Stored data
⟨

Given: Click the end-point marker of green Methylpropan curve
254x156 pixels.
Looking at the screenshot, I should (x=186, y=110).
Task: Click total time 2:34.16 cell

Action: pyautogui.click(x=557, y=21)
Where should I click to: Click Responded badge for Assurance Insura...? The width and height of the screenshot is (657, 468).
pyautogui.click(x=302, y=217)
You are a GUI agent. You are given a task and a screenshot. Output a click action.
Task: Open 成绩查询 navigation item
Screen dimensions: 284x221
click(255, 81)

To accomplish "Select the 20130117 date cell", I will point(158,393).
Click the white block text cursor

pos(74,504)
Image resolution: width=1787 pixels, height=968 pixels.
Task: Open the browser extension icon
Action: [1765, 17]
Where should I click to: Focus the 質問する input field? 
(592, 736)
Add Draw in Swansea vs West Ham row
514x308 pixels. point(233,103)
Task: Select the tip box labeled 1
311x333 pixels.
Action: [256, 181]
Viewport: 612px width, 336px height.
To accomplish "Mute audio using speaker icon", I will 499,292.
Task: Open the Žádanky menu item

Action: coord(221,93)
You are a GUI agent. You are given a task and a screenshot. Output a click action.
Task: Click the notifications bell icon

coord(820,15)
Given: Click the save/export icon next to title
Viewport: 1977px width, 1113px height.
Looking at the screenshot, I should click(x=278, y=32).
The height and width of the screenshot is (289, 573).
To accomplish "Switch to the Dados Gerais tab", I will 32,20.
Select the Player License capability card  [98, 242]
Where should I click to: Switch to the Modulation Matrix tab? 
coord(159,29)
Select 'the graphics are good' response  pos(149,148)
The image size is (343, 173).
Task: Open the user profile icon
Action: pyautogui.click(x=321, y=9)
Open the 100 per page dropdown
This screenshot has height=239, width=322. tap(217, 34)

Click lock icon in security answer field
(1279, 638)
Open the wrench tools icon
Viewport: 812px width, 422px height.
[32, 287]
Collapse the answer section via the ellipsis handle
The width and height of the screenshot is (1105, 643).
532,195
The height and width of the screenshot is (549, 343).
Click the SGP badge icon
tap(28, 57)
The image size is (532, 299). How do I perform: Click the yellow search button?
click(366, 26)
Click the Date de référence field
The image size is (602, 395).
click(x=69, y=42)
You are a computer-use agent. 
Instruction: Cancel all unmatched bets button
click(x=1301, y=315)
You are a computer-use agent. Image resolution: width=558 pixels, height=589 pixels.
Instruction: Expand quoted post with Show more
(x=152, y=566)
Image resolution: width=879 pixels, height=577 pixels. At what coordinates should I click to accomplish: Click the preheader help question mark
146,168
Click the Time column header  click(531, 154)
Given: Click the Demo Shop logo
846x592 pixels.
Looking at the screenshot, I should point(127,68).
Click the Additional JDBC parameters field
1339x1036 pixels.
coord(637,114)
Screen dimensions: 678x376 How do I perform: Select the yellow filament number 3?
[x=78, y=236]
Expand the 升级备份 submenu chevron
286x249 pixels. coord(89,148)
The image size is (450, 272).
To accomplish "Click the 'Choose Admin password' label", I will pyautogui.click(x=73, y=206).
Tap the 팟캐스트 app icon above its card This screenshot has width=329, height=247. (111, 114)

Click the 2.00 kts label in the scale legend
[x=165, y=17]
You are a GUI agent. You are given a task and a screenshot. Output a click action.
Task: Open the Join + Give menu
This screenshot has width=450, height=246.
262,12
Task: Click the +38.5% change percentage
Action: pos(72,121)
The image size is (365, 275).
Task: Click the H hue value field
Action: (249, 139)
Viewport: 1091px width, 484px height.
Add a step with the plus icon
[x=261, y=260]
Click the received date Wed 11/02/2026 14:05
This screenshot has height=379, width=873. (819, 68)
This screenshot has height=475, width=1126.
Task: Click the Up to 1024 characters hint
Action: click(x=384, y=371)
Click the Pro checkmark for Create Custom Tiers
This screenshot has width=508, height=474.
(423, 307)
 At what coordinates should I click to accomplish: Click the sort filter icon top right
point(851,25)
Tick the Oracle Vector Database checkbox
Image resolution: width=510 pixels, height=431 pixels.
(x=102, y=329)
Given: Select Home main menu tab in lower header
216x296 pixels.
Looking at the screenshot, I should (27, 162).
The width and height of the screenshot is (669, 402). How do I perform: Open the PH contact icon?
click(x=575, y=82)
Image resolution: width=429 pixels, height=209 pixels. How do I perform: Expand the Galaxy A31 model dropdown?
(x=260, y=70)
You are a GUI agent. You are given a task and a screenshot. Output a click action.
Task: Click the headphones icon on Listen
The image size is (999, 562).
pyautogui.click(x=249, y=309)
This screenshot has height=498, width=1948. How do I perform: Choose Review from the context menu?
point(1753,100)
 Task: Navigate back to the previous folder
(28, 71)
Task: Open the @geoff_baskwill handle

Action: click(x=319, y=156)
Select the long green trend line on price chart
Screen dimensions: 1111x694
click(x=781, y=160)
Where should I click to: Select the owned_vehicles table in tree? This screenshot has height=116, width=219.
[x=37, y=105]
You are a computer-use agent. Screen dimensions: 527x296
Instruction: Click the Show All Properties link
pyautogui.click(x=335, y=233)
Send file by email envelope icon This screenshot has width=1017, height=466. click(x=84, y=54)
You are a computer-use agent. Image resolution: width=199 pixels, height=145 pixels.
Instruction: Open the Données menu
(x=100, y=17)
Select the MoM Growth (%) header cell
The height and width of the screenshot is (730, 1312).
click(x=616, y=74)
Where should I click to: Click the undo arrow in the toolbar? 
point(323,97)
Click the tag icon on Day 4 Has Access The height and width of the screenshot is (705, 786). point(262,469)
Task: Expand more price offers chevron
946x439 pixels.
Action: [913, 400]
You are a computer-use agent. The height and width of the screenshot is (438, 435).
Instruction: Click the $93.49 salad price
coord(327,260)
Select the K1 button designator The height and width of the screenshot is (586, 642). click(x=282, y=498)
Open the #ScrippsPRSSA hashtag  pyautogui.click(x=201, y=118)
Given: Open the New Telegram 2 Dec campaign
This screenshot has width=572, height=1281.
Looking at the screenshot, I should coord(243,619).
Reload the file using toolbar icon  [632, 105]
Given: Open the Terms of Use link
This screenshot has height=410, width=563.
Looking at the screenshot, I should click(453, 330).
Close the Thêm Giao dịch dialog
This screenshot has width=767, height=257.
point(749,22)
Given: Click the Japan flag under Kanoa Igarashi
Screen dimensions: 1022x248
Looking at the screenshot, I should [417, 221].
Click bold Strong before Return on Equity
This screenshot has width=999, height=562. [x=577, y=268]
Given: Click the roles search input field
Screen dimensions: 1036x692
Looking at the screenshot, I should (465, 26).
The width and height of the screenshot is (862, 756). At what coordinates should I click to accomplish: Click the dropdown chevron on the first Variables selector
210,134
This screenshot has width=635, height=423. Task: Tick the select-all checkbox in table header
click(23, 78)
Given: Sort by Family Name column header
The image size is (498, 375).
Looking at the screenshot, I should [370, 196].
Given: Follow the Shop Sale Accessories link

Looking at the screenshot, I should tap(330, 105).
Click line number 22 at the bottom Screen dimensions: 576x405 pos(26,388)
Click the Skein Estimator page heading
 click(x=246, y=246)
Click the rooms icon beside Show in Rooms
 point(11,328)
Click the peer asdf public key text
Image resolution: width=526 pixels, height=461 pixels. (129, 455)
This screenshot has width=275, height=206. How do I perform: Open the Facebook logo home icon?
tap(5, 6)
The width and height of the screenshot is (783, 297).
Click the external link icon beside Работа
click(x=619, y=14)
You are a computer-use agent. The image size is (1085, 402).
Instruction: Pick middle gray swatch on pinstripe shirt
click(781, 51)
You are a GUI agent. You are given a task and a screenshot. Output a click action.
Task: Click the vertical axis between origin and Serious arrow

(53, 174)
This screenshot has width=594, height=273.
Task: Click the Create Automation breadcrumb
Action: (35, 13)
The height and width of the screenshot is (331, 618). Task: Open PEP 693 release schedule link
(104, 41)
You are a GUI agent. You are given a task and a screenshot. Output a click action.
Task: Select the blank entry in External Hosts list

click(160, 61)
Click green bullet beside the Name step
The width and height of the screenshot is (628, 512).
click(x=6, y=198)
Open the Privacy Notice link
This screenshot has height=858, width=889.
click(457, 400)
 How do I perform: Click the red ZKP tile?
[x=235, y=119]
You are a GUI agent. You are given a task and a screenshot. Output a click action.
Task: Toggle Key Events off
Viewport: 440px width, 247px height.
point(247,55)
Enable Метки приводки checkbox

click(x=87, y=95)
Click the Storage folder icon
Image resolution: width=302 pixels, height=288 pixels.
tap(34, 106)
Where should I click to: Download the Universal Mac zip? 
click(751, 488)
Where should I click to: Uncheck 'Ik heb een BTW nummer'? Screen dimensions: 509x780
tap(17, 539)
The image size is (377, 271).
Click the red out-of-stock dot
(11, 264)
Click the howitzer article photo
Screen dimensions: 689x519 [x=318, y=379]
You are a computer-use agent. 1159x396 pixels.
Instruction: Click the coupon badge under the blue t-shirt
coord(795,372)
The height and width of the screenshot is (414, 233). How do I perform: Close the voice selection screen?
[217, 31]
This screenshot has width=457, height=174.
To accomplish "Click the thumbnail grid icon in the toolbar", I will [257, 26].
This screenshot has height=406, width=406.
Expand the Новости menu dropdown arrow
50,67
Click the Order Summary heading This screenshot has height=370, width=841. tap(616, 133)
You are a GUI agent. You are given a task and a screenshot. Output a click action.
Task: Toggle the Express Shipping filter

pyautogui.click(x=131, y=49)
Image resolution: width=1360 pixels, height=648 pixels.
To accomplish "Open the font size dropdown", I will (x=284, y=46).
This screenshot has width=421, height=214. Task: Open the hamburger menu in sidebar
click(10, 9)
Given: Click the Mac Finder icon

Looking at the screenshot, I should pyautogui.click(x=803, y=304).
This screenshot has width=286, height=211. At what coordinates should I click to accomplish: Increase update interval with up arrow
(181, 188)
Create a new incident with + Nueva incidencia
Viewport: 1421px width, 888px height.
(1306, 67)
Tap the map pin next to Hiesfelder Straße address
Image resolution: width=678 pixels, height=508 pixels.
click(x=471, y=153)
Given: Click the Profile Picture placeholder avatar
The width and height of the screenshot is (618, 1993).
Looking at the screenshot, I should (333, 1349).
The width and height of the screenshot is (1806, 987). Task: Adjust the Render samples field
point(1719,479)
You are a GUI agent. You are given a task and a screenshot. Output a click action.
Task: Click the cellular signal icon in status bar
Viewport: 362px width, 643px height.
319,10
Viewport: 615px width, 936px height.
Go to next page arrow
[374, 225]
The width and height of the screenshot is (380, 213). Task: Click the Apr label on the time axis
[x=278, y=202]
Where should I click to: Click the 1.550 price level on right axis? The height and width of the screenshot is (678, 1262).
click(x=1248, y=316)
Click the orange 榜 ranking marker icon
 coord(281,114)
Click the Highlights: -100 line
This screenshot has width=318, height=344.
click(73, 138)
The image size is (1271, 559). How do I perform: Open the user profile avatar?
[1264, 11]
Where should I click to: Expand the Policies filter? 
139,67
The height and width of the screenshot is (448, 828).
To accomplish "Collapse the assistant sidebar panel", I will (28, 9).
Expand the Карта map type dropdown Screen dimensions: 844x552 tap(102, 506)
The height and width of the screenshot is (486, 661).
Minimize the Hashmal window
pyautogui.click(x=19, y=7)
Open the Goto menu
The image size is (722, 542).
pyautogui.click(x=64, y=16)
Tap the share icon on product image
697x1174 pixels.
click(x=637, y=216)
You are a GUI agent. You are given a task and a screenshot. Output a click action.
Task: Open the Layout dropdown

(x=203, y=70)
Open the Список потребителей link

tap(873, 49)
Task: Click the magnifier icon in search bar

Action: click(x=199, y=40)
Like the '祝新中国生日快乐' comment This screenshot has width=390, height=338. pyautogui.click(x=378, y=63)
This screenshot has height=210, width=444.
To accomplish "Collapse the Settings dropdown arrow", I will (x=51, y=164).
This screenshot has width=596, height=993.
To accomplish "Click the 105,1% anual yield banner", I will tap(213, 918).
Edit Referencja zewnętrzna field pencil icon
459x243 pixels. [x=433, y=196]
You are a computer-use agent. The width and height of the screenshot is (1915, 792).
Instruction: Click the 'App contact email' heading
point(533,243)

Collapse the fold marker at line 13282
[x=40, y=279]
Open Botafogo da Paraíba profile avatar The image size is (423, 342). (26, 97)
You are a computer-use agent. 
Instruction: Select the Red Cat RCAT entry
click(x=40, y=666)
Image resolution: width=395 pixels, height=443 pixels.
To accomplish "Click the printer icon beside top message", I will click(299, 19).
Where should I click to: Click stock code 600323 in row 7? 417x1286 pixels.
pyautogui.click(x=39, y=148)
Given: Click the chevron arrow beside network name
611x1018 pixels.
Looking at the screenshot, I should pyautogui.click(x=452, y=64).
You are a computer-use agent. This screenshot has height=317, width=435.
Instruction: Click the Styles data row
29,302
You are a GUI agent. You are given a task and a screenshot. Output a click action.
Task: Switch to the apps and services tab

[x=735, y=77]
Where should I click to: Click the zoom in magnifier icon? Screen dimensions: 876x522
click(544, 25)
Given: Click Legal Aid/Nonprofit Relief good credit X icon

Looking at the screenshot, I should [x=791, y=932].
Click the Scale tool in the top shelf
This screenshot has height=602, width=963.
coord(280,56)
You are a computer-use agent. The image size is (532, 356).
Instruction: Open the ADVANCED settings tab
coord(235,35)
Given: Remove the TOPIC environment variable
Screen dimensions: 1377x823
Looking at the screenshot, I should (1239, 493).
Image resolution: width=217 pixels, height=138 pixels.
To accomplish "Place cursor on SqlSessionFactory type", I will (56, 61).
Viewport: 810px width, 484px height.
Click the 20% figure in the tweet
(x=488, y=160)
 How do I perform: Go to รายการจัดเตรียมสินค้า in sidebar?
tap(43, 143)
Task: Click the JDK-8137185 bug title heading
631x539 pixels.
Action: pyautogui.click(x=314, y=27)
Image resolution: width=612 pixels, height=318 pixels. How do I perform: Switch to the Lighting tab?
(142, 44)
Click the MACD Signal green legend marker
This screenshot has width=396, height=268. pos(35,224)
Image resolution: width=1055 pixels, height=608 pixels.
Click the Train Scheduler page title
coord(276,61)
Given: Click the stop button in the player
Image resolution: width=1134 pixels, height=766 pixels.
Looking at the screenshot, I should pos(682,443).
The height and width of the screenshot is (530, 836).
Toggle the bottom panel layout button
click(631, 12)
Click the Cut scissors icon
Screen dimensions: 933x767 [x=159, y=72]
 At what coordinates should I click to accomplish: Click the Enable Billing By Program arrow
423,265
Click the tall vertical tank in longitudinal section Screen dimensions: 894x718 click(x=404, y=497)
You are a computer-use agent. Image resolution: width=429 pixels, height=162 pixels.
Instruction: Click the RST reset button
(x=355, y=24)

⟩

--- YOUR ASSIGNMENT ---
Please find each line in the records above that holds the word "section", and copy it.

--- SOLVED EXERCISE ---
Collapse the answer section via the ellipsis handle
Click the tall vertical tank in longitudinal section Screen dimensions: 894x718 click(x=404, y=497)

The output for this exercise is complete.